Kárzohat (Damnation)
Béla Tarr, writer, director. Hungarian (subtitled)
I saw this film at the Northwest Film Center in Portland, OR, on a recent visit. It was Thanksgiving evening and the whole town was locked down except this one film screening. Lucky me. Actually, about a dozen people eventually showed up to watch it. The movie was released in 1988, but I had never heard of it, or the director. It is a plodding “existential” film, shot in low-contrast black and white. The story is perfunctory: a man is in love with a married cabaret singer and schemes to get her husband put in prison. But that hardly matters. The movie is really about the relentless rain, the dimly lit industrial cityscape; decaying buildings; deserted, muddy streets; packs of feral dogs; smoky bars; laconic conversation and doleful music. There is aggressive omission of anything aesthetic; no pictures, flowers, or sunlight; even human bodies are utilitarian, not beautiful. Can people live like that? Hungary under totalitarian rule is palpably conveyed (this was pre-Wall by a year).

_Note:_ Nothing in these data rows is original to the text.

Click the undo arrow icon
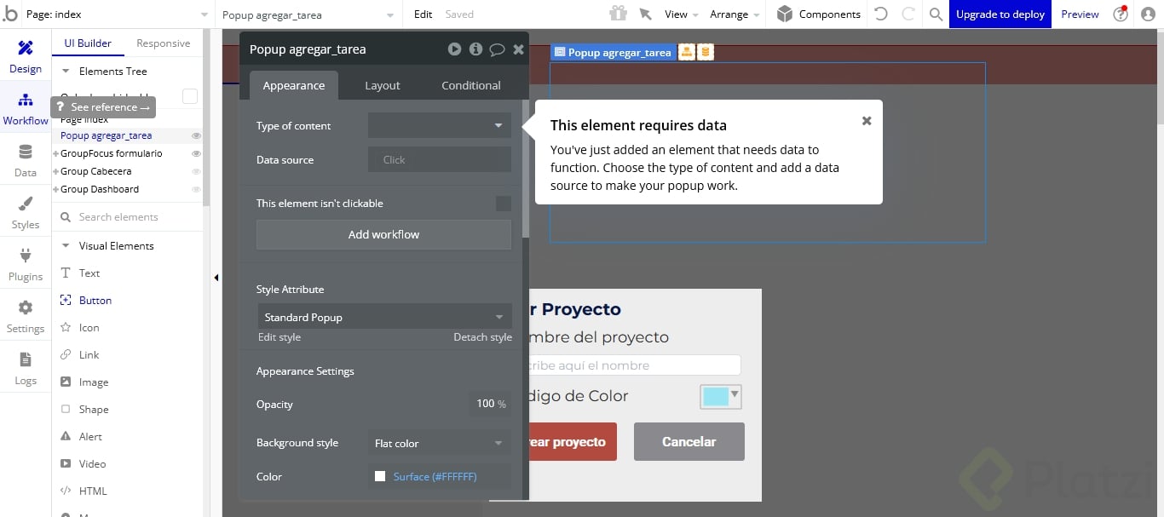This screenshot has width=1164, height=517. (x=881, y=14)
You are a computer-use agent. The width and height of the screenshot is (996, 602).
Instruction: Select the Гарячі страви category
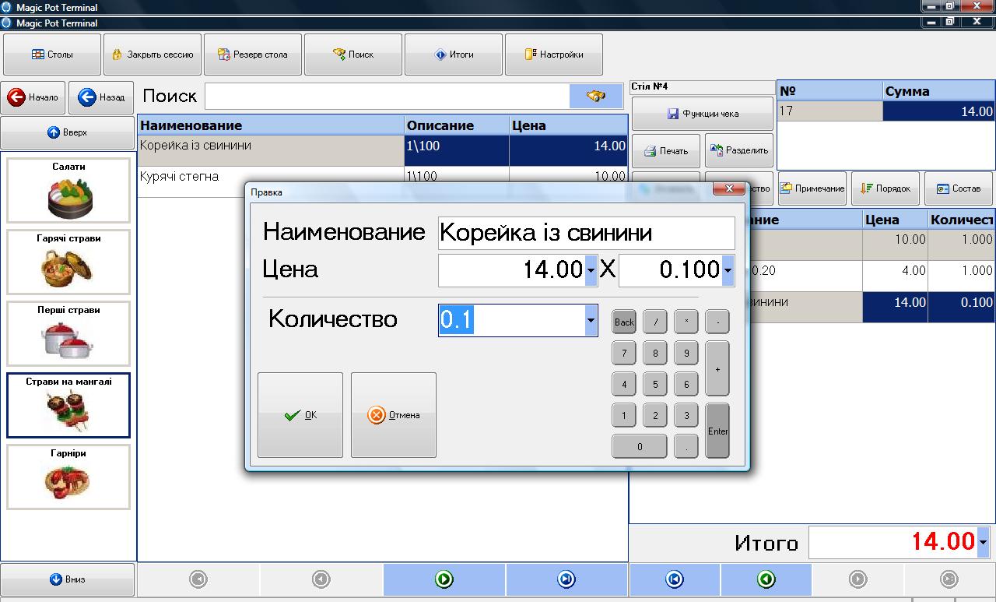coord(68,262)
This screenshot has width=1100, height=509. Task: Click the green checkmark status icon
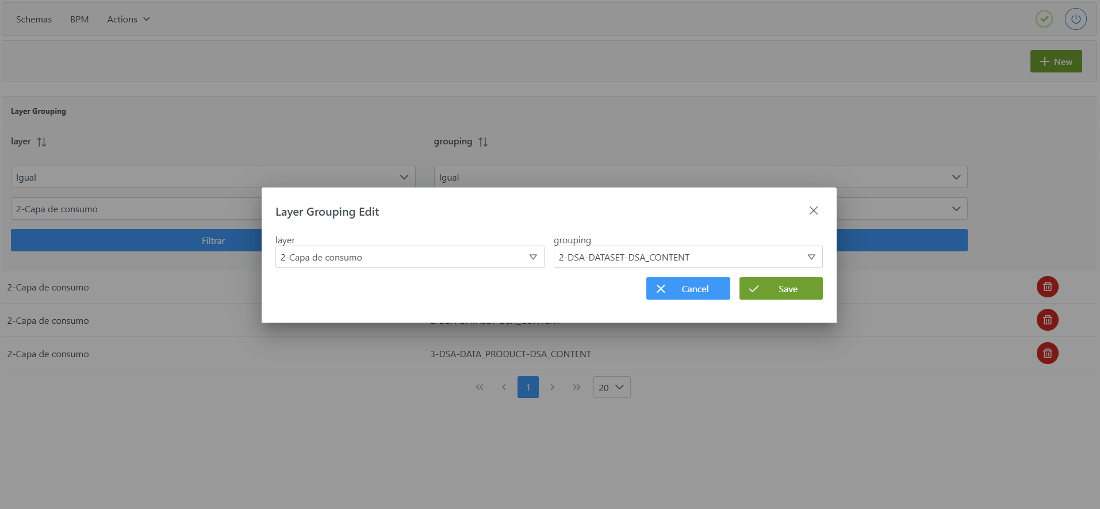pyautogui.click(x=1044, y=19)
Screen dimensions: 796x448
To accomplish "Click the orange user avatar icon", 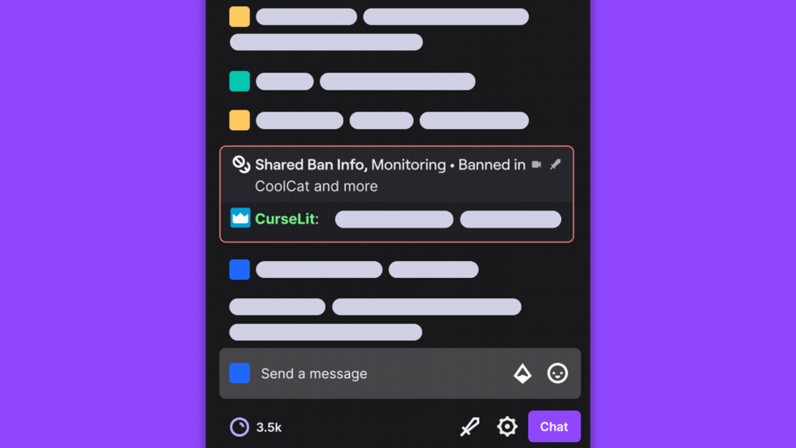I will coord(238,16).
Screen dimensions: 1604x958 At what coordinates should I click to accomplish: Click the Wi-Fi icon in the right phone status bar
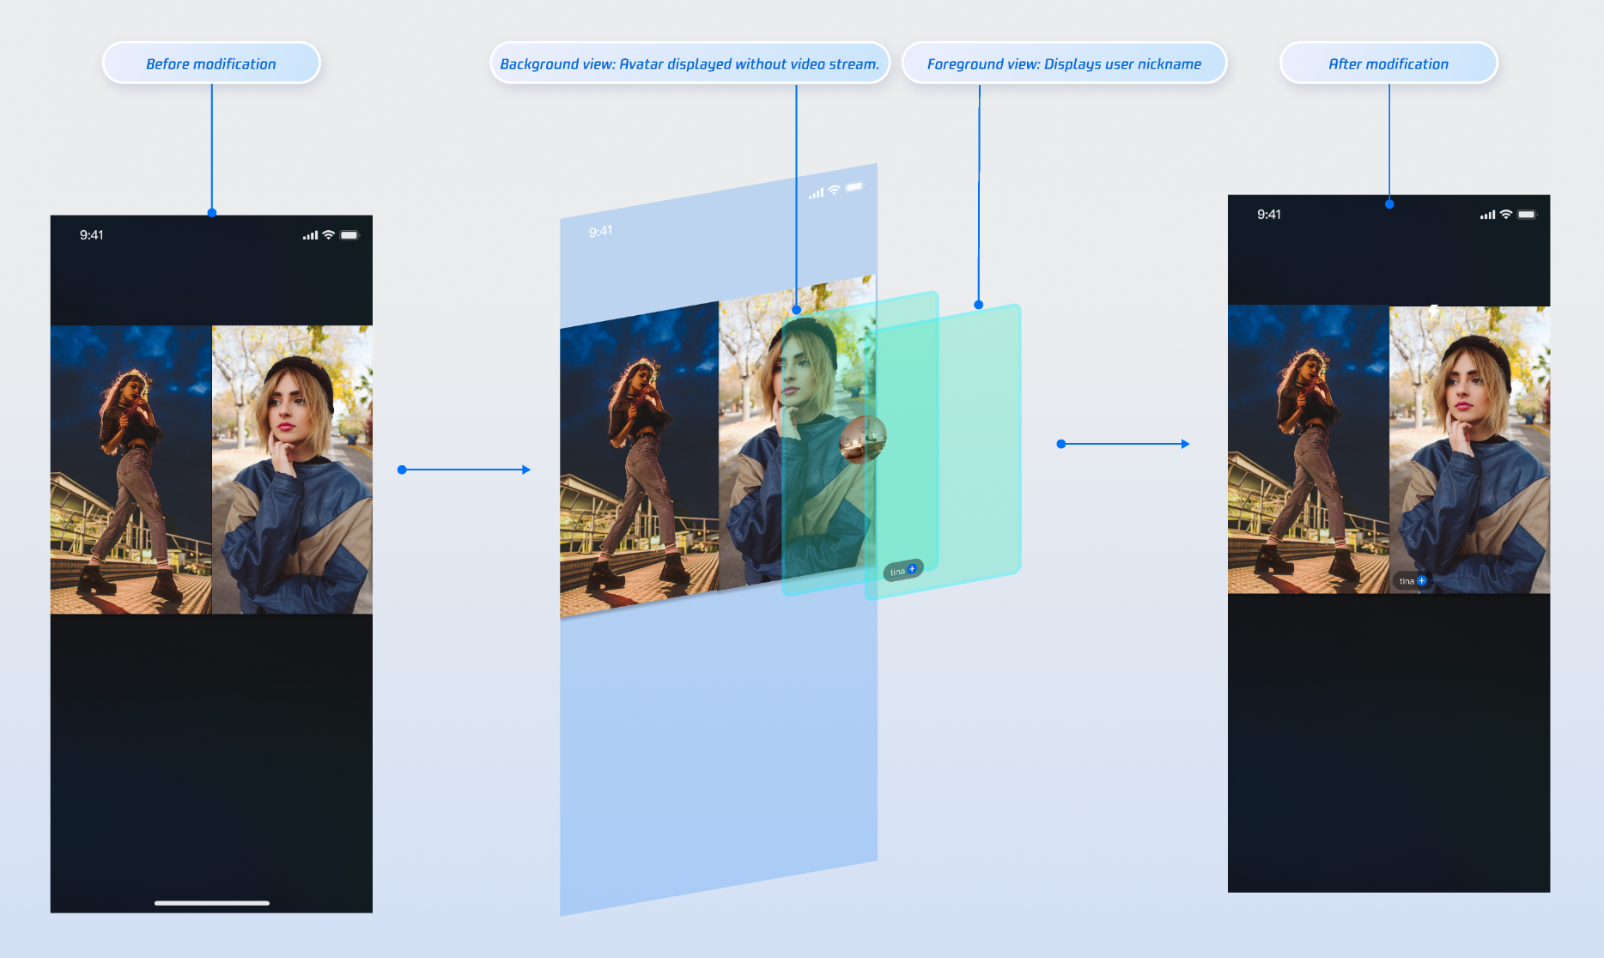coord(1505,215)
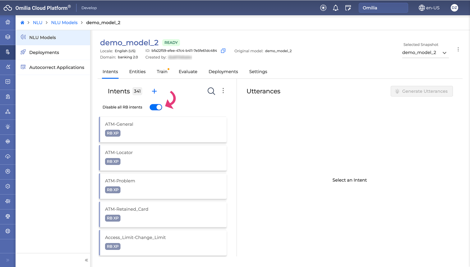470x267 pixels.
Task: Open the Evaluate tab
Action: click(188, 72)
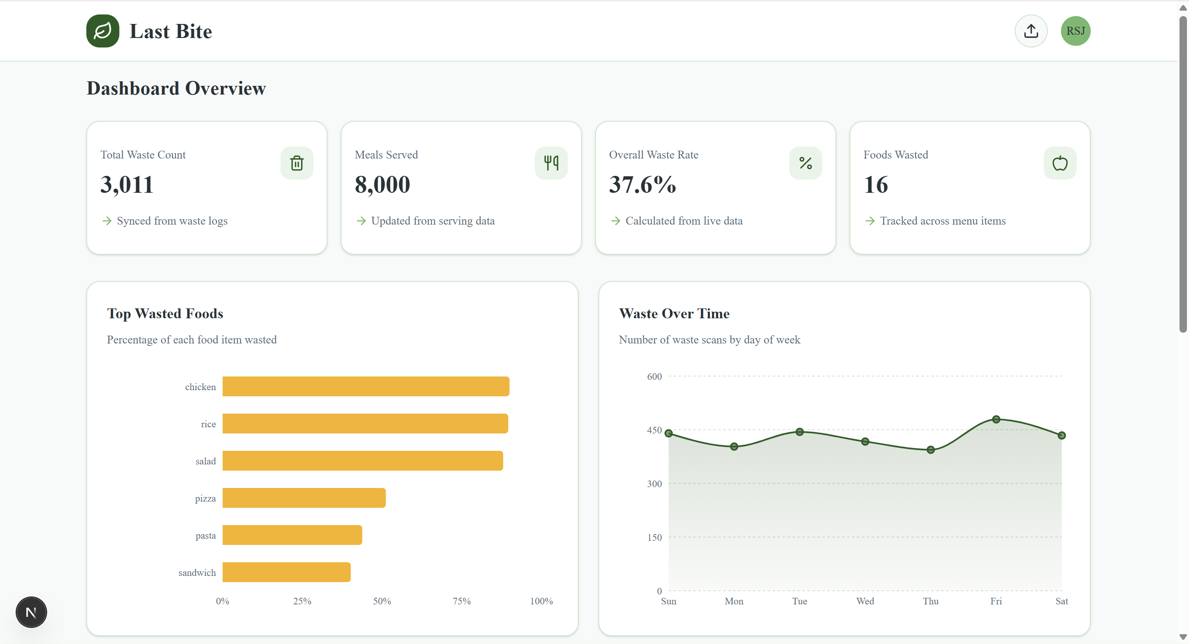Click the Last Bite leaf logo

(102, 31)

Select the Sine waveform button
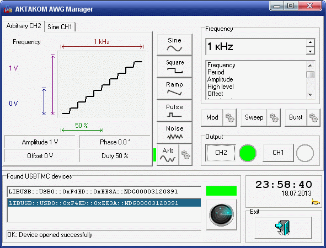[174, 45]
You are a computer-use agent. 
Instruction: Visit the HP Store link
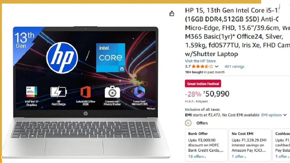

A recurring image is water seeping over worn stone walls. It takes a lot to wear down stone, but relentless water can do it. The people are stone-faced, their humanity worn away by life in a lifeless society. I loved the photography, the excruciatingly long takes, the way sound and picture are integrated, the Hungarian music, and the sets. This two hour movie should have been boring, but I found it riveting.